Architecture and Runtime

What Grilly is

Grilly is a Vulkan-first ML framework with a PyTorch-like interface. The stack has two layers:

  1. Runtime layer: Vulkan core, shader pipelines, descriptor sets, buffer ops.

  2. User layer: grilly.nn, grilly.functional, grilly.optim, and experimental systems.

Core runtime objects

  • grilly.backend.core.VulkanCore Initializes Vulkan instance/device, loads SPIR-V shaders, manages raw buffers.

  • grilly.backend.pipelines.VulkanPipelines Creates compute pipelines and descriptor set layouts and caches them.

  • grilly.backend.compute.VulkanCompute Composes operation modules (fnn, attention, snn, faiss, etc.) into a single backend object.

Execution flow

A typical operation follows this sequence:

  1. Validate and normalize input arrays (np.float32 in most kernels).

  2. Create/acquire GPU buffers.

  3. Upload host data.

  4. Build or fetch pipeline and descriptor set.

  5. Dispatch compute shader with workgroup sizes and push constants.

  6. Download output.

  7. Release buffers/descriptor sets.

CPU fallback model

Many operators include a CPU fallback when:

  • Vulkan is unavailable.

  • A specific shader is not present.

  • A GPU dispatch fails and the code path handles fallback.

This allows development and tests to run across more environments while still using GPU acceleration when available.

Design choices

Key architecture decisions:

  1. Keep VulkanCore focused on Vulkan primitives, not ML semantics.

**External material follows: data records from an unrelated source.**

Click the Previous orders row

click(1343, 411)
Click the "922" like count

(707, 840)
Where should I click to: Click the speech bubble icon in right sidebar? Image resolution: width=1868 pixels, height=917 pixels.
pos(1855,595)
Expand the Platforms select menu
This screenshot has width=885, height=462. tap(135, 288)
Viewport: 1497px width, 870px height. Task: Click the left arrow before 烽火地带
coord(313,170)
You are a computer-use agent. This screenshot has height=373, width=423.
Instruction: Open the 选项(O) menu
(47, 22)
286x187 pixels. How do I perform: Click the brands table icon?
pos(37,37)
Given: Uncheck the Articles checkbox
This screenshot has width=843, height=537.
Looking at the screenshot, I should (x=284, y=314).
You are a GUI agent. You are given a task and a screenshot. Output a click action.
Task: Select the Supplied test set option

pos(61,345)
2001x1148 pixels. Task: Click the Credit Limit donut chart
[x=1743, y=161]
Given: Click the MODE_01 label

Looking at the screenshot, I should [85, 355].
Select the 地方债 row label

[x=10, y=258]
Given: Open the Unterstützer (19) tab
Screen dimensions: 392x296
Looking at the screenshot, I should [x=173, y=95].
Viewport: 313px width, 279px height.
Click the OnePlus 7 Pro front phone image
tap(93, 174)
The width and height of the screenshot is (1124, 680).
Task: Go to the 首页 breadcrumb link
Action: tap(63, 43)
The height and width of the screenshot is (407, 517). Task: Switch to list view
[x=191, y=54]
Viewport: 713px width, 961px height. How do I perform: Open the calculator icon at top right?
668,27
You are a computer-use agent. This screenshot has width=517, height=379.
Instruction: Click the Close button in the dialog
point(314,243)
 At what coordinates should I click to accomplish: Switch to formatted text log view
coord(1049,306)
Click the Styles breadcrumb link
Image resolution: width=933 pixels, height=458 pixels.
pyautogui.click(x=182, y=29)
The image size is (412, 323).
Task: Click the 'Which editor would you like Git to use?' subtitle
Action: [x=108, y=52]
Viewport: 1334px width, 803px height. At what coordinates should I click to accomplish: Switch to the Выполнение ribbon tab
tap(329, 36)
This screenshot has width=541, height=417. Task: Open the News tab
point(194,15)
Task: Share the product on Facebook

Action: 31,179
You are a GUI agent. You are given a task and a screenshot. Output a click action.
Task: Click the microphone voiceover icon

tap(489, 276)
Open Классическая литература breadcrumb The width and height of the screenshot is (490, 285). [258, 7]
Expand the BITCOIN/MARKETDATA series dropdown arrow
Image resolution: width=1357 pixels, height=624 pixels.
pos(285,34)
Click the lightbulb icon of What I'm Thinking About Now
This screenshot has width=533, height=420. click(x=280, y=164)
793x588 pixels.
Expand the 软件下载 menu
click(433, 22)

  2. Build operation-specific modules (fnn, snn, attention, etc.) above the core for clear separation of concerns.

  3. Cache pipelines and descriptor layouts to reduce per-call setup overhead.

  4. Expose a composed VulkanCompute object so users get one backend entrypoint.

Resource lifecycle

Recommended usage:

import grilly

backend = grilly.Compute()
# run workload...
backend.cleanup()

cleanup() tears down pipelines and device resources deterministically. You should call it in services and benchmarks instead of relying on object destructors.

How the high-level APIs fit

  • grilly.Compute() gives direct backend access.

  • grilly.nn modules call into backend operators internally.

  • grilly.functional exposes stateless helpers over the same backend kernels.

  • grilly.optim updates parameter arrays from gradients produced by module backward functions.